Press and plank

Activates muscles of the arms and stomach and develops strength used in everyday movements like stabilising and supporting the body.

Intensity: Moderate
Recommended repetitions: 10-15 each side

Before you get into your workout it’s important to warm up. Just 5 minutes of light activity is all you need. Things like:

Walking
Jogging on the spot
Pumping your arms
Shoulder rolls
Controlled punches
Circular ‘windmill’ arm movements in the air.
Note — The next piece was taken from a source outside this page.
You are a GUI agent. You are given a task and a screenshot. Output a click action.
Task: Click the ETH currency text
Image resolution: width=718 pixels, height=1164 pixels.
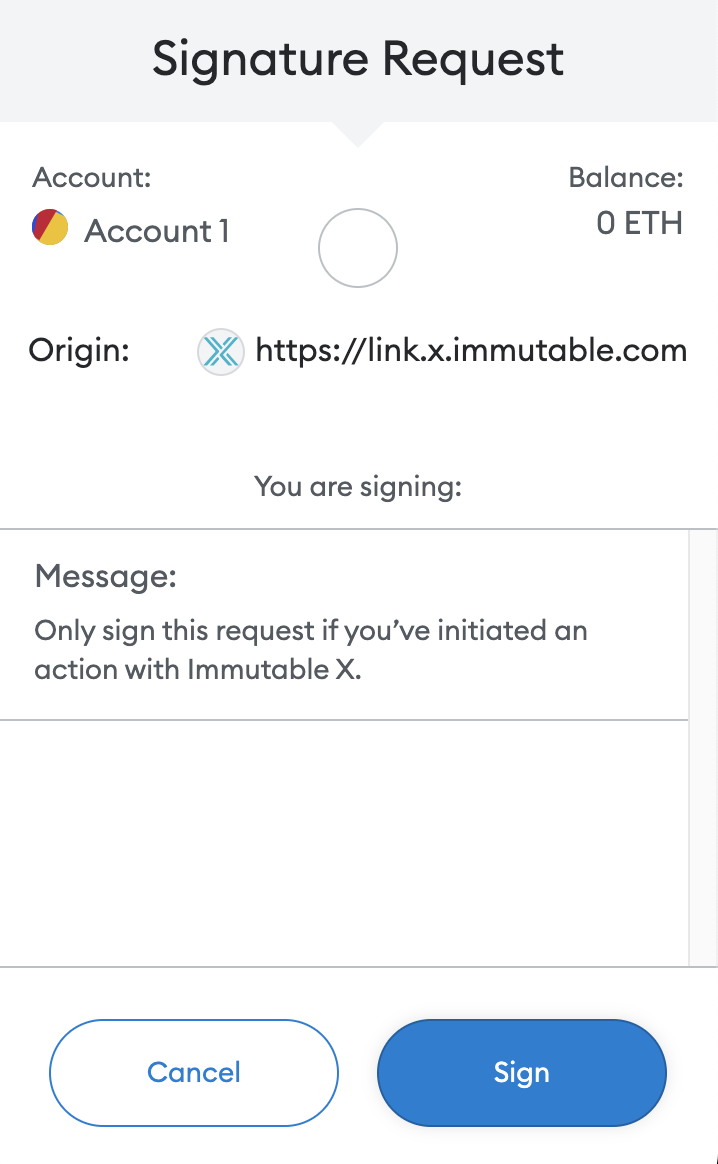pos(653,223)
  1. Start in a modified side ­plank, resting on your left side with knees bent and in line with your hips
  2. Place your left elbow on the floor directly underneath your shoulder and in line with your body, having your forearm extended out in front of you to stabilise
  3. Hold a filled water bottle in your right hand, right elbow bent and weight resting against your bicep
  4. Lift your hips so your body is straight from knees to shoulders, while also pressing the water bottle up to the ceiling
  5. Lower hips back down to ground. Repeat on the opposite side

After your workout, cool down by following any of the above activities, again for 5 minutes. This is also a great time to stretch your muscles holding each stretch for 20-30 seconds. Make sure you hold at a point where you can feel the stretch but you shouldn’t feel discomfort or pain. Don’t bounce through these, just slow steady movements.

Disclaimer: If you have been inactive for a while, have heart disease, or a close relative with heart disease or if you have other major health problems, or are pregnant, please check with your doctor before following these workouts.